● What is required
Write out each of the lines below, character for character and with nothing changed.

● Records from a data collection
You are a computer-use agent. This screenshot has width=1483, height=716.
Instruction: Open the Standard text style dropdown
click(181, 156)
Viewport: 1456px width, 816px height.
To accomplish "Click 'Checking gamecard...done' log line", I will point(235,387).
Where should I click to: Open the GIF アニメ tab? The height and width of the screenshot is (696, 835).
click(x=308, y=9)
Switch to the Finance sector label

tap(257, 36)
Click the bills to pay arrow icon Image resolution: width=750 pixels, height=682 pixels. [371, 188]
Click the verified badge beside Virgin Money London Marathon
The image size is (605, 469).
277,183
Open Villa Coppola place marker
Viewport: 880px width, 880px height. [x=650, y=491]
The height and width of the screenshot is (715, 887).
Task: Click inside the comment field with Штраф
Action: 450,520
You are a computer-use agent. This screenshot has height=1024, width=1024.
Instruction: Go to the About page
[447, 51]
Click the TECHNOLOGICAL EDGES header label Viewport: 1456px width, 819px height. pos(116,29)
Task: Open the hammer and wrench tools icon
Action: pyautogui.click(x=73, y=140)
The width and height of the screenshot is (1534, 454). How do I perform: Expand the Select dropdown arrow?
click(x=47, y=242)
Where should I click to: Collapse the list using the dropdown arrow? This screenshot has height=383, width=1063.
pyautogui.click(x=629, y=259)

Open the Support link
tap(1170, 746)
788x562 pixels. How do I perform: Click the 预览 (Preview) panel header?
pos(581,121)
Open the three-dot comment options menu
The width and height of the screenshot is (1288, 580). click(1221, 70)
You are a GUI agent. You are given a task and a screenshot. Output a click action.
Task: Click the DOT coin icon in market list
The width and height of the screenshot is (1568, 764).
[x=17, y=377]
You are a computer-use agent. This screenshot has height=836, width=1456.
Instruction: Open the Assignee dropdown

● Response
You are a computer-use agent. This screenshot has width=1483, height=716.
Instruction: Open the Standard text style dropdown
click(181, 156)
Viewport: 1456px width, 816px height.
To accomplish "Click 'Checking gamecard...done' log line", I will point(235,387).
Where should I click to: Open the GIF アニメ tab? The height and width of the screenshot is (696, 835).
click(x=308, y=9)
Switch to the Finance sector label

tap(257, 36)
Click the bills to pay arrow icon Image resolution: width=750 pixels, height=682 pixels. [371, 188]
Click the verified badge beside Virgin Money London Marathon
The image size is (605, 469).
277,183
Open Villa Coppola place marker
Viewport: 880px width, 880px height. [x=650, y=491]
The height and width of the screenshot is (715, 887).
Task: Click inside the comment field with Штраф
Action: 450,520
You are a computer-use agent. This screenshot has height=1024, width=1024.
Instruction: Go to the About page
[447, 51]
Click the TECHNOLOGICAL EDGES header label Viewport: 1456px width, 819px height. pos(116,29)
Task: Open the hammer and wrench tools icon
Action: pyautogui.click(x=73, y=140)
The width and height of the screenshot is (1534, 454). How do I perform: Expand the Select dropdown arrow?
click(x=47, y=242)
Where should I click to: Collapse the list using the dropdown arrow? This screenshot has height=383, width=1063.
pyautogui.click(x=629, y=259)

Open the Support link
tap(1170, 746)
788x562 pixels. How do I perform: Click the 预览 (Preview) panel header?
pos(581,121)
Open the three-dot comment options menu
The width and height of the screenshot is (1288, 580). click(1221, 70)
You are a GUI agent. You are given a task and a screenshot. Output a click action.
Task: Click the DOT coin icon in market list
The width and height of the screenshot is (1568, 764).
[x=17, y=377]
You are a computer-use agent. This screenshot has height=836, width=1456.
Instruction: Open the Assignee dropdown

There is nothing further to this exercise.